- DVD cover
- Directed by: Sebastian Apodaca
- Written by: Sebastian Apodaca
- Produced by: Sebastian Apodaca Kim te Roller
- Starring: Sebastian Apodaca Robert Pike Daniel Kim Te Roller Kathy Wagner
- Cinematography: Cooper Donaldson
- Edited by: Stuart Acher Sebastian Apodaca
- Music by: Charlie Brissette Hanu Khosla Manu Khosla
- Distributed by: Universal Home Video
- Release date: August 3, 2004;
- Running time: 86 minutes
- Country: South Africa
- Language: English

= Half-Caste (film) =

Half-Caste also called The Real Story of Half-Caste is a 2004 documentary-style horror film written and directed by Sebastian Apodaca. Set in Southern Africa, it centers around a group of documentary makers who search for the Half-Caste, a hybrid creature that is said to be part man and part leopard.

==Plot==

One of Africa's most shocking legends comes to life in this terrifying tale of four students whose fascination with tales of a half-human, half-leopard man-beast find them fighting for their lives. The tales have been passed down through the generations, but few have lived to see the horrific monstrosity firsthand and lived to tell the tale.
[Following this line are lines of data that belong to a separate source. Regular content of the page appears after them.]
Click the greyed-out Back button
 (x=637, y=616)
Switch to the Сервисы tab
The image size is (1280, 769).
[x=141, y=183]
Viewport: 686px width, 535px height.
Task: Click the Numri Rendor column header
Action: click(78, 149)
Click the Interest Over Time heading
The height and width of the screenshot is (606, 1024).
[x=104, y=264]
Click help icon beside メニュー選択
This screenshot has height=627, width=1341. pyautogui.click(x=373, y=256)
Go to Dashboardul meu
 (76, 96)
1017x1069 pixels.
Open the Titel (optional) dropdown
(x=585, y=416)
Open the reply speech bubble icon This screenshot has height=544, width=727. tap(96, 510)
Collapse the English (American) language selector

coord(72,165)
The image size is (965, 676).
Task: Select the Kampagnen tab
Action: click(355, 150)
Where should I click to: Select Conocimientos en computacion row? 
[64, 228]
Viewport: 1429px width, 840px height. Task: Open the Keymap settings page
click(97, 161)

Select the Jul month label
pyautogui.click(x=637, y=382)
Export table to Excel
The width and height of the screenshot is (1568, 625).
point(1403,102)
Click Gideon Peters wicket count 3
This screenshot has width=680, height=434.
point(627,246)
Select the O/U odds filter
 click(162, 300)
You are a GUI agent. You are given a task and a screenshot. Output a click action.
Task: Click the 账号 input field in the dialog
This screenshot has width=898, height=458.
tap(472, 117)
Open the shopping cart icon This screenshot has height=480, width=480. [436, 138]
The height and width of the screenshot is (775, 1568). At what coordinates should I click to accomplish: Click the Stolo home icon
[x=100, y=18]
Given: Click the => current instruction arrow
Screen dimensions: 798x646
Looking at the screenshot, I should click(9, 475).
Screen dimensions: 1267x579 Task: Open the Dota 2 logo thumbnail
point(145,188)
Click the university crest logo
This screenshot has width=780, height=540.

Now, as four students venture into the wilderness under the flawed theory of safety in numbers, the beast will make itself known, and the curious students will find out why some legends are best left to the storytellers.

==Cast==
- Sebastian Apodaca as Bobby G. Cortez
- Robert Pike Daniel as Jan
- Kim Te Roller as Babzy-Cole
- Kathy Wagner as Cleo
- Greg Good as Ray
- Hylton Lea as Lourence
- Rob Zazzali as Gert
- Yvans Jourdain as Chris
- Kelly Cohen as Terry
- Philip Graham as Half-Caste

==Release==
Universal Studios released the film on DVD on August 3, 2004, and was released again on DVD as a triple feature by Screen Media on August 24, 2010. and was released theatrically on Jan 25, 2006.

==Reception==

Critical reception for the film has been extremely negative.

Bill Gibron from DVD Talk panned the film calling it one of the worst independent films ever made.
Bill Thompson from Sound on Sight.com gave the film a negative review panning the film's acting, editing, and camera work stating, "There are horror movies and then there is Half-Caste, causing horror fans everywhere who think the genre can do no wrong to weep uncontrollably as they are subjected to its awfulness".